İçindekiler:
Sosyologlar, mahkumların sayısındaki keskin artış ve cezaevlerinde aşırı kalabalık olması nedeniyle 1950'lerde cezaevi koşulları konusunda endişelendiler. Bir grup mahk Louisianam, Louisiana cezaevindeki koşulları protesto etmek için tendonlarını kestikten sonra, reformcular koşulları nasıl iyileştireceğini düşünerek ciddi bir şekilde başladı. 2011'deki hapishaneler aynı sorunlardan bazılarına maruz kalmaktadır, ancak artık mahkumlar cezaevindeyken işler için eğitilmekte ve yaşam alanları daha sağlıklı olmaktadır.
Cezaevi Nüfusu
1950'lerde federal hapishanede 23.000, eyalet hapishanesinde 186.000 kişi vardı. Bu nedenle Amerikalılar bu on yıl boyunca cezaevindeki insan sayısı ve görünüşte üssel olarak suç artışı konusunda endişeliydiler. Bu sayı son 60 yılda artmıştır; 2011 yılı itibariyle federal cezaevinde 208.118 kişi ve devlet cezaevinde yaklaşık 1.4 milyon kişi bulunuyor.
Rehabilitasyon
1950'lerde cezaevleri çoğunlukla rehabilitasyona odaklanmamıştı. Hapishane bir ceza olarak görülüyordu ve potansiyel suçluların yasadışı eylemlerde bulunmasını engellemek için tasarlandı. Ayrıca, işletme sahipleri mahkumlara meslek becerilerini öğretmeye karşı çıktı çünkü mahkumların hapishane olmayan nüfustan işleri alacağından korkuyorlardı. Buna karşılık, 2011'deki birçok prion mahpusların üretken aktivite bulmalarına yardımcı olmak için iş becerileri ve eğitim programları sunmaktadır.

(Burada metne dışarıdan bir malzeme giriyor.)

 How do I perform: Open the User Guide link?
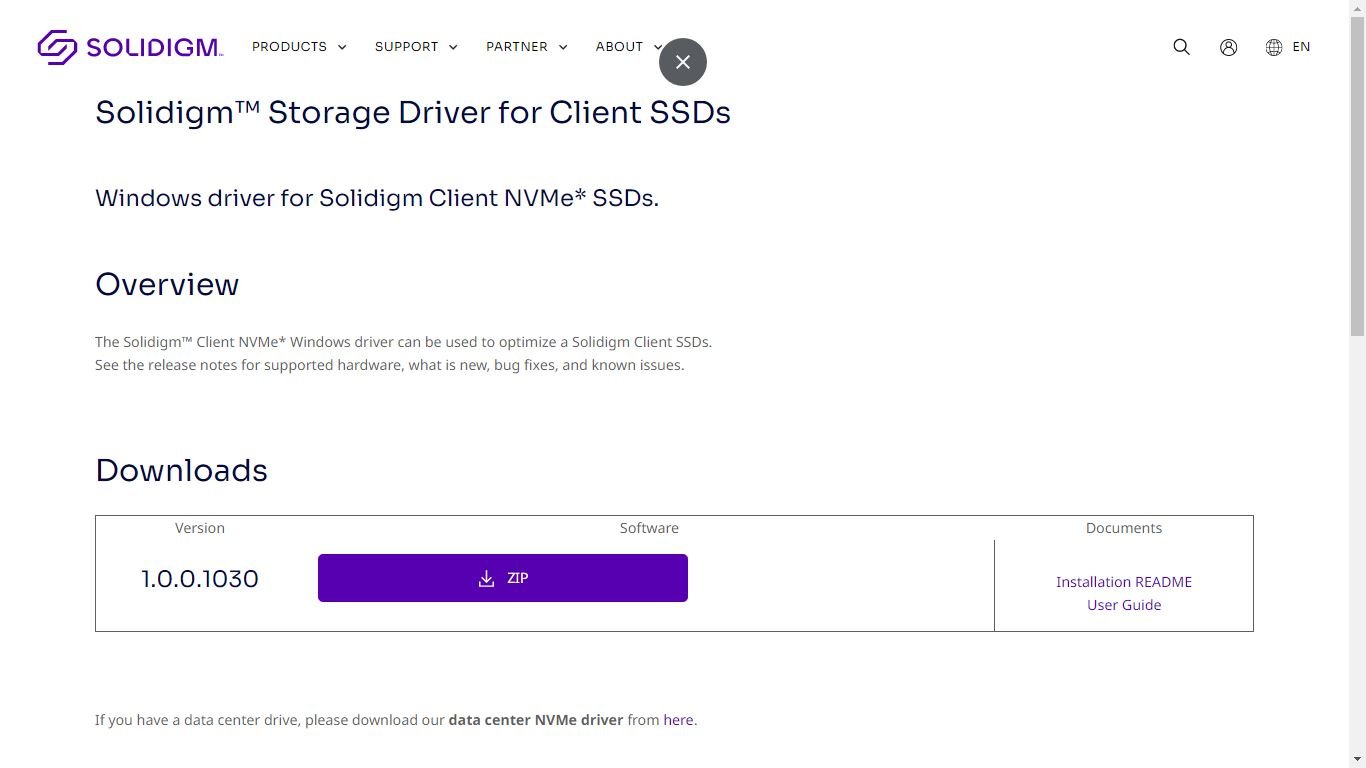click(1123, 605)
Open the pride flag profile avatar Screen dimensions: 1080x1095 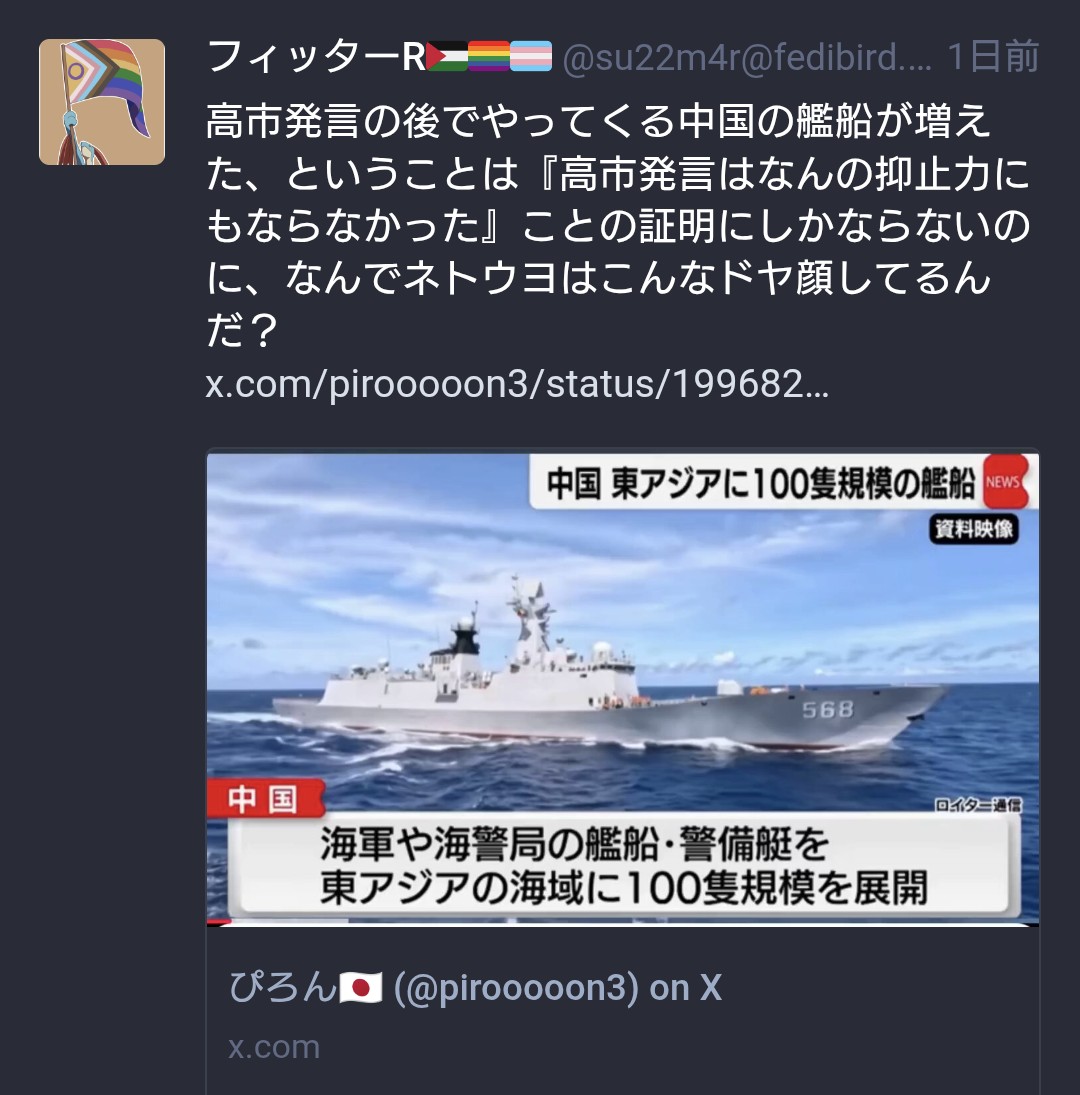point(102,102)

yeniden suç işleme eğilimi
1950'lerde, suçluların yaklaşık yüzde 60'ı hapisten çıktıktan sonra suçlarını tekrar etmeye devam etti. Encylopedia.com, şartlı tahliye ile ilgili herhangi bir organize kural olmadığını bildirmiştir; sık sık, şiddet içermeyen suçlular hapis cezasına çarptırılırken, şiddet içermeyen suçlular tüm cezaları nedeniyle hapiste kaldı. Uyuşturucu ve diğer şiddet içermeyen suçlulara sahip olan insanlar cezaevi nüfusunun büyük bir bölümünü oluşturduğundan, bu sorun bugün devam etmektedir.
Cezaevi Koşulları
1950'lerde cezaevlerinde sık sık yoğun kalabalıklaşma yaşandı. Hapishane hücreleri, bir ya da iki mahk housema ev sahipliği yapmak istiyordu; çoğunlukla dört ya da daha fazla mahkum içeriyordu. Sonuç olarak, mahkumlar tuvaletleri yeterince paylaşamadılar ve toprakta ve içlerinde yaşadılar; ek olarak, gardiyanlar tarafından dövülmekle birlikte sıklıkla birbirleriyle şiddetle savaştılar. Bu koşullar iyileşmiş olsa da, 2011 yılında devlet cezaevlerinde aşırı kalabalık olması hâlâ endişe vericidir.